• **Assignment**
Reproduce the data in full, exactly as it appears.

• **Records for processing**

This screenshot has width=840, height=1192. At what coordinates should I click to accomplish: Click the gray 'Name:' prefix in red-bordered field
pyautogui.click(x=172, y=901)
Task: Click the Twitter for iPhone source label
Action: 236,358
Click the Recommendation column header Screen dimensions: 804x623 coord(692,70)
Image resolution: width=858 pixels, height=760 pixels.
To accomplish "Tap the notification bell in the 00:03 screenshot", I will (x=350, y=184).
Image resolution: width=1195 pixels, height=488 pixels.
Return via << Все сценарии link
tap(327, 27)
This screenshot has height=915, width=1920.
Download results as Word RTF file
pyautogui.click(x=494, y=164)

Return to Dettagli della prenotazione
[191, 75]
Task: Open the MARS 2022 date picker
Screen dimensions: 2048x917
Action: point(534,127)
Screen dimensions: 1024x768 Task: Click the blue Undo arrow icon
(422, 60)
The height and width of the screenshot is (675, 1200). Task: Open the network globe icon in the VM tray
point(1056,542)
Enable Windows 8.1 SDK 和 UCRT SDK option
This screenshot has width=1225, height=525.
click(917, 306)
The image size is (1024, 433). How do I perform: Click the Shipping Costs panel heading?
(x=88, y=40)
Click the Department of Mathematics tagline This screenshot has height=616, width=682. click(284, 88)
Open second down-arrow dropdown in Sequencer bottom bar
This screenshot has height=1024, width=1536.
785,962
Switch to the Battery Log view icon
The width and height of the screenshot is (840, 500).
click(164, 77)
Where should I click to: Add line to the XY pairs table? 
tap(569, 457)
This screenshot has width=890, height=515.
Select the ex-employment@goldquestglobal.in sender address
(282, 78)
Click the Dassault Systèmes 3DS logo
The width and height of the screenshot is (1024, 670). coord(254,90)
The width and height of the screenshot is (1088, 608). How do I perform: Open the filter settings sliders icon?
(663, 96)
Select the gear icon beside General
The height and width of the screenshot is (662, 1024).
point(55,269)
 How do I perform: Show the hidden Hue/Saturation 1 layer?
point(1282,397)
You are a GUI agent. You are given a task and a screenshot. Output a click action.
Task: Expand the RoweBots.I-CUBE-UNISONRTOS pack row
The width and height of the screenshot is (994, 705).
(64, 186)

• **Result below**
This screenshot has width=840, height=1192. At what coordinates should I click to accomplish: Click the gray 'Name:' prefix in red-bordered field
pyautogui.click(x=172, y=901)
Task: Click the Twitter for iPhone source label
Action: 236,358
Click the Recommendation column header Screen dimensions: 804x623 coord(692,70)
Image resolution: width=858 pixels, height=760 pixels.
To accomplish "Tap the notification bell in the 00:03 screenshot", I will (x=350, y=184).
Image resolution: width=1195 pixels, height=488 pixels.
Return via << Все сценарии link
tap(327, 27)
This screenshot has height=915, width=1920.
Download results as Word RTF file
pyautogui.click(x=494, y=164)

Return to Dettagli della prenotazione
[191, 75]
Task: Open the MARS 2022 date picker
Screen dimensions: 2048x917
Action: point(534,127)
Screen dimensions: 1024x768 Task: Click the blue Undo arrow icon
(422, 60)
The height and width of the screenshot is (675, 1200). Task: Open the network globe icon in the VM tray
point(1056,542)
Enable Windows 8.1 SDK 和 UCRT SDK option
This screenshot has width=1225, height=525.
click(917, 306)
The image size is (1024, 433). How do I perform: Click the Shipping Costs panel heading?
(x=88, y=40)
Click the Department of Mathematics tagline This screenshot has height=616, width=682. click(284, 88)
Open second down-arrow dropdown in Sequencer bottom bar
This screenshot has height=1024, width=1536.
785,962
Switch to the Battery Log view icon
The width and height of the screenshot is (840, 500).
click(164, 77)
Where should I click to: Add line to the XY pairs table? 
tap(569, 457)
This screenshot has width=890, height=515.
Select the ex-employment@goldquestglobal.in sender address
(282, 78)
Click the Dassault Systèmes 3DS logo
The width and height of the screenshot is (1024, 670). coord(254,90)
The width and height of the screenshot is (1088, 608). How do I perform: Open the filter settings sliders icon?
(663, 96)
Select the gear icon beside General
The height and width of the screenshot is (662, 1024).
point(55,269)
 How do I perform: Show the hidden Hue/Saturation 1 layer?
point(1282,397)
You are a GUI agent. You are given a task and a screenshot. Output a click action.
Task: Expand the RoweBots.I-CUBE-UNISONRTOS pack row
The width and height of the screenshot is (994, 705).
(64, 186)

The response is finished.